Ultimamente a moda nos filmes Oscarizáveis (como o meu amigo Corrales passou a chamá-los) são as biografias. O Aviador, Ray e Em Busca da Terra do Nunca são apenas alguns exemplos recentes.
Capote seria só mais um desses exemplos, não fosse a abordagem escolhida pelo roteiro. O filme não se propõe a apresentar a vida de Truman Capote (escritor e jornalista muito respeitado nos EUA, mas desconhecido do público em geral no Brasil), mas mostrar o processo de criação de sua obra máxima. Assim, a produção está muito mais próxima de Em Busca da Terra do Nunca (que fez a mesma coisa) do que dos outros dois exemplos citados.
No final de 1959, dois rapazes invadem uma fazenda no interior do Kansas e matam toda a família dona da casa (pai, mãe e dois filhos). Truman Capote, jornalista da revista The New Yorker, fica sabendo do acontecido e acha que o caso pode render uma boa matéria. Ele viaja para o local com sua amiga Harper Lee (Catherine Keener, de O Virgem de 40 Anos) para trabalhar na história e logo percebe que há material suficiente para um livro.
Trata-se de A Sangue Frio, sua obra mais famosa e uma revolução no modo de se fazer jornalismo, pelo modo como Capote reconstitui a história e se envolve com os assassinos. Ele levou cinco anos para terminá-lo, examinando documentos e fazendo várias entrevistas com os criminosos. Também decidiu só concluir sua obra depois que a sentença dos condenados fosse executada de modo definitivo. Eles foram condenados à morte na forca, mas recorreram diversas vezes, adiando em anos suas mortes.
A grande força da película é justamente acompanharmos o processo de trabalho do escritor e testemunharmos o forte laço de amizade que ele desenvolve com um dos assassinos, Perry Smith (Clifton Collins Jr., em uma bela atuação). Capote se identificava com Perry pelo fato dos dois terem um passado parecido. E há até a possibilidade que fica em aberto de Truman nutrir um amor platônico por Perry. Sim, Capote era gay e assumido.
E aí está outro mérito do filme. Ele nos dá muitas informações sobre a vida pessoal do homem sem desviar o foco central da trama. Todas as informações para entendermos melhor quem foi Capote estão lá, mas no pano de fundo. Sabemos que ele é gay e mora com outro cara (o que era um escândalo nos anos 60), que quando ele parte para o Kansas já é um profissional renomado e cheio de prestígio, dentre outras coisas. O filme não ofende a inteligência do espectador jogando esses fatos mastigados, presumindo que de outra forma não perceberíamos. Até porque Philip Seymour Hoffman cuida para que isso fique bem claro em sua caracterização do personagem.
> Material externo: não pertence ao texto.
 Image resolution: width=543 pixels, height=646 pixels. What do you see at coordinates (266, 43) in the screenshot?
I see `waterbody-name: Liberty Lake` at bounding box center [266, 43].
Hoffman é daqueles atores que você provavelmente já viu em dezenas de filmes, mas não liga o nome à pessoa (o cara varia de papéis em produções como a aventura descerebrada Twister até os filmes de Paul Thomas Anderson). Sem dúvida é um dos mais talentosos atores estadunidenses em atividade. Mas devo dizer que estranhei muito sua interpretação.
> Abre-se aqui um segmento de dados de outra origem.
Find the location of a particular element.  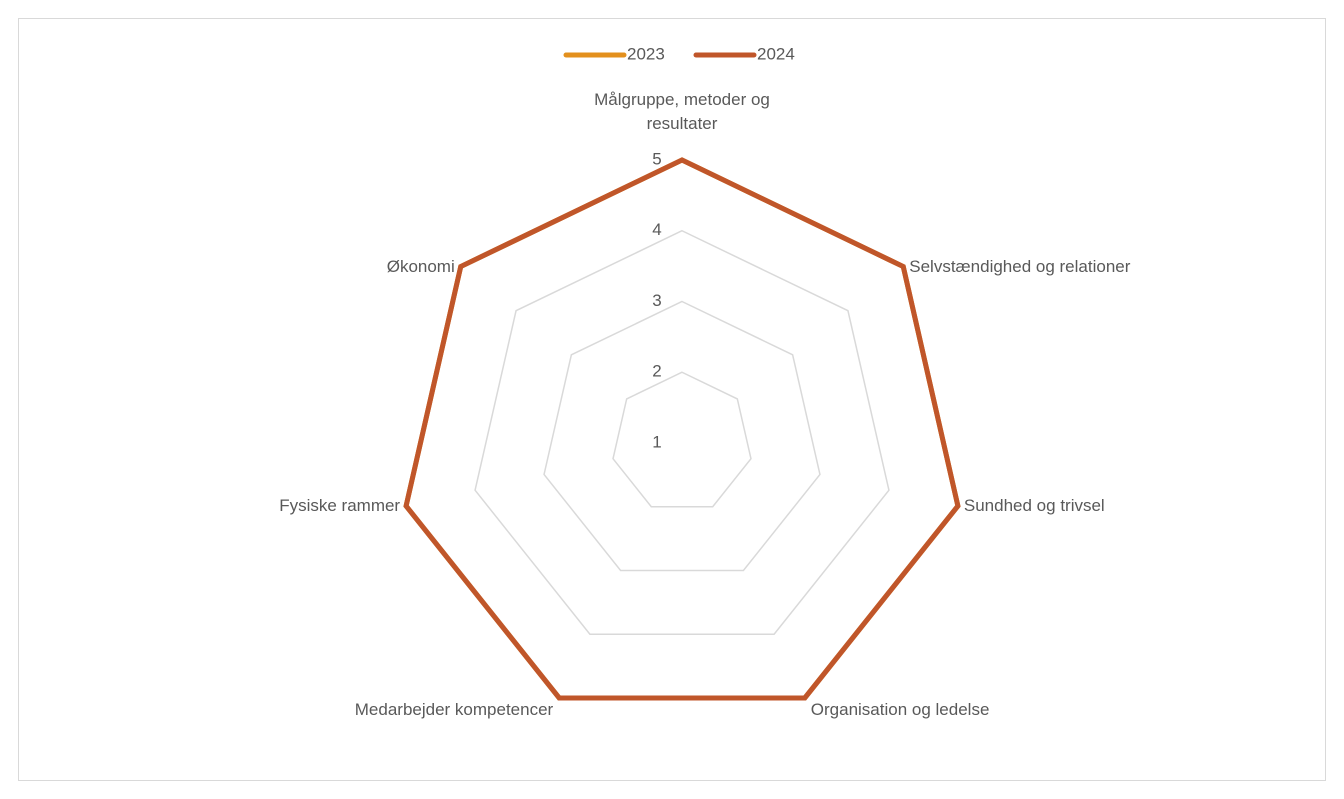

Philip constrói um Capote de trejeitos um tanto afeminados e até muda seu tom de voz para um registro mais fino e enrolado, ficando quase impossível entender o que ele fala em algumas passagens. Eu achei sua interpretação muito caricata, mas admito que nunca tive acesso a nenhum registro gravado ou filmado do verdadeiro Capote para saber se ele realmente passou do ponto ou se o cara era daquele jeito mesmo. Mas eu digo uma coisa, se ele realmente era assim, tratava-se de uma figura no mínimo exótica.
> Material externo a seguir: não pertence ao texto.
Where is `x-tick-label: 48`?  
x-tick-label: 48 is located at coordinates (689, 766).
Atuações à parte, o filme em si é bom, mas poderia ser melhor. Alterna ótimos momentos – a brutal cena dos assassinatos e a pesada seqüência da execução – com outros um tanto quanto burocráticos. A balança volta a pender para a melhor ao retratar os dois bandidos como seres humanos e não como monstros. São pessoas normais, que um dia, por alguma razão (destino, desespero, curiosidade mórbida, tanto faz) fizeram algo horrível. É impossível esquecer disso, mas também é difícil não ter um mínimo de simpatia com eles, especialmente com Perry.
Para todos aqueles que se interessam por algum tipo de processo criativo, saber como nasce um clássico do romance de não-ficção e para aqueles interessados apenas em uma boa história, é seguro dizer que Capote vale o ingresso.